Village and mountain in New South Wales, Australia

Mount Irvine is a small village and a mountain located in the Blue Mountains region in the state of New South Wales, Australia. The village is situated in the City of Blue Mountains in Greater Western Sydney. At the 2021 census, Mount Irvine has a population of 22.

At an elevation of 850 m above sea level, the mountain is approximately 85 km west northwest from Sydney CBD and more than two hours by car. The area has a wet micro climate and rich basalt soils, weathered from ancient volcanics. Rainfall is in excess of 1500 mm a year and vegetation is predominantly temperate rain forest. The area is typified by some spectacular temperate gardens, similar to those in the neighbouring area of Mount Wilson.
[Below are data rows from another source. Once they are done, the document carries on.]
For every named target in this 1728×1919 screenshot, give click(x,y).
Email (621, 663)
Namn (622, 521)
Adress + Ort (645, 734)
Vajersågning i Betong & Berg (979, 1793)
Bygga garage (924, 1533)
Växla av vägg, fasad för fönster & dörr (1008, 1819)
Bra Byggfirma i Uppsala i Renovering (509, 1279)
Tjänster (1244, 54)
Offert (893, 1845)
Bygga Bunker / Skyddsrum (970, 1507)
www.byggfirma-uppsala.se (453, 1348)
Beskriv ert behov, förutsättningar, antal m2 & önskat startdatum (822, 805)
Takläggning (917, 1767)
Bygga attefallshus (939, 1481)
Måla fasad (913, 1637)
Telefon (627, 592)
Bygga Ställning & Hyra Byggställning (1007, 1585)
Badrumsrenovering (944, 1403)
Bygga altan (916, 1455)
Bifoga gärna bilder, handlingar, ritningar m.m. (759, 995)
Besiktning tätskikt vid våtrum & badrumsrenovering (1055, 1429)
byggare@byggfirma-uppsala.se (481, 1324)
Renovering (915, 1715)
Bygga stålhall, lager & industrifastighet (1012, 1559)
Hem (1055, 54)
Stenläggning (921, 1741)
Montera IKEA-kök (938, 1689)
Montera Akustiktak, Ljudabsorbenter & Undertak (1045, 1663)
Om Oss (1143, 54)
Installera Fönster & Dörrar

There are only twenty or so properties with a small amount of commercial activity; mainly walnut and chestnut groves. There is no large-scale commercial farming, and organic methods are widely used.

== History ==
Mt Irvine Road was first surveyed in 1897 by government surveyor Charles Scrivener. Later the same year he returned with his son, Charles Passevile Scrivener, who brought two of his fellow graduates from Hawkesbury Agricultural College. The elder Scrivener proposed to designate the area as a national reserve. When this failed and 400 hectares of land was released for sale, Scrivener's son and his two friends bought up the first three grants. Scrivener himself settled in Mt. Irvine upon his retirement in 1915. Their families remain in Mt. Irvine to this day.